Applicability of provisions of UNECE Globally Harmonized System of Classification and Labelling of Chemicals (GHS) for nanomaterials is being assessed in the biennium 2015-2016 by the subcommittee of experts (see Program of Work). As appropriate, the outcomes will be reflected under CLP.

CARACAL and CARACAL Subgroup on Nanomaterials

In the years 2008-2017 the Commission prepared advice on how to manage nanomaterials in accordance with REACH and the CLP Regulation in close co-operation with the CARACAL subgroup on nanomaterials ("CASG Nano", composed of Member States and stakeholder experts). The first paper "Nanomaterials in REACH" provides an overview of how the provisions of REACH apply to nanomaterials. The second paper, Classification, Labelling and Packaging of Nanomaterials in REACH and CLP, focuses on the classification of nanomaterials in accordance with REACH and particularly the CLP Regulation. CASG Nano also recommended RIPoN reports as a preliminary advice and basis for ECHA in its further work on relevant guidance documents.

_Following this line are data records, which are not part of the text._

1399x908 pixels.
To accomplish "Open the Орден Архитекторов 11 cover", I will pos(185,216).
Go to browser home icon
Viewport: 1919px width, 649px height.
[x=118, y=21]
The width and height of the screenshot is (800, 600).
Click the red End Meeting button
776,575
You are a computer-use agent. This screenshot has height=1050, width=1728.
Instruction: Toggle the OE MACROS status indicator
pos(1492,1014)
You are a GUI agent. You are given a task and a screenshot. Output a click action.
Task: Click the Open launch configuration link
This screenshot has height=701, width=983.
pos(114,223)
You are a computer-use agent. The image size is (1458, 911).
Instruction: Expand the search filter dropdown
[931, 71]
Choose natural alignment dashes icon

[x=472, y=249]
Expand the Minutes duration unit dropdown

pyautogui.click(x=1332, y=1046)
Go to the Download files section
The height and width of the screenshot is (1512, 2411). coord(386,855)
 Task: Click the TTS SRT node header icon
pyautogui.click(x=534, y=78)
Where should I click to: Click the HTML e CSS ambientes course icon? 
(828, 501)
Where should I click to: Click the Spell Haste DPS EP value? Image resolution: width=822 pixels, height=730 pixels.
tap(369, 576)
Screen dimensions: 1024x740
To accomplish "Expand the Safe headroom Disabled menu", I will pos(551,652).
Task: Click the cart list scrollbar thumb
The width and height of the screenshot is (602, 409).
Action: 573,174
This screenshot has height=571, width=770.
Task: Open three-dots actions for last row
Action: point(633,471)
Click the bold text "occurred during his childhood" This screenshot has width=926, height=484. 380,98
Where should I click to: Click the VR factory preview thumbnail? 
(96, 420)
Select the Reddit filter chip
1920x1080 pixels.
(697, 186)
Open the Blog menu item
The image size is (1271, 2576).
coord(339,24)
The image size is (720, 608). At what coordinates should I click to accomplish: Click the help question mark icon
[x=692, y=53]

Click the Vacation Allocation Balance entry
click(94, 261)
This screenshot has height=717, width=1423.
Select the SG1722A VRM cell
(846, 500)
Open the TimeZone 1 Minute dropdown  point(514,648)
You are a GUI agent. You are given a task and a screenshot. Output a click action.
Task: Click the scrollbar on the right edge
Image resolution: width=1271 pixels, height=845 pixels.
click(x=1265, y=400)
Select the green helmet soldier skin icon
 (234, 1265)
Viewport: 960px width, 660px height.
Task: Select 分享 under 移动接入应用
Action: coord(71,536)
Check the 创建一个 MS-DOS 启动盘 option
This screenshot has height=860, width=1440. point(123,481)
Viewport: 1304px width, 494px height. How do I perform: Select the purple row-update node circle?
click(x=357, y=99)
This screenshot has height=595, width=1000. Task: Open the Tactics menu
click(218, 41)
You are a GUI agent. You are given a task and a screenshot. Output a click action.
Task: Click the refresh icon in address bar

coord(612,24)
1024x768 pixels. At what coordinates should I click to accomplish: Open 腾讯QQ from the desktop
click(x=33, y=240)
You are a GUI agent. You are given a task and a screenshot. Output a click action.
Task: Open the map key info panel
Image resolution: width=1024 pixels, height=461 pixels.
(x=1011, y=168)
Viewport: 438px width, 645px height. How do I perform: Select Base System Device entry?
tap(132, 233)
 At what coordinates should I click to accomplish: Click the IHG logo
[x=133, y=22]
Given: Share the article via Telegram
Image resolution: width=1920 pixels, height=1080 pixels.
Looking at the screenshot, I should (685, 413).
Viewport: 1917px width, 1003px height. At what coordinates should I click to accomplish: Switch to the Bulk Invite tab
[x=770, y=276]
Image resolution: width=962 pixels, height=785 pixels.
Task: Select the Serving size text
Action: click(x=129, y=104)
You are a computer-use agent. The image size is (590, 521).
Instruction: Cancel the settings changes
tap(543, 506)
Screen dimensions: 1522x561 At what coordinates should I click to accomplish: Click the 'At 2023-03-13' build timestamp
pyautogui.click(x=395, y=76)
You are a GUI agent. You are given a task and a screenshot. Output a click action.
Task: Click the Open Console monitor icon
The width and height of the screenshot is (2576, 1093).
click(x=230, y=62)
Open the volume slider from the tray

CARACAL, mainly through CASG Nano, has been following the development of major initiatives of the Commission on nanomaterials such as the revision of REACH, the assessment of impacts of EU registry of nanomaterials (also known as 'transparency measures') and served as the expert group and sounding board in the on-going review of Commission Recommendation on the definition of nanomaterial.

The last mandate of CASG Nano that expired in January 2018 has not been prolonged. CARACAL concluded that following the Commission proposal on modification of REACH Annexes in 2017, the principal discussion moved to the REACH committee while all the implementation aspects are now discussed in ECHA NanoMaterial Expert Group.

Nanomaterials however remain as a standing agenda point in every meeting of CARACAL.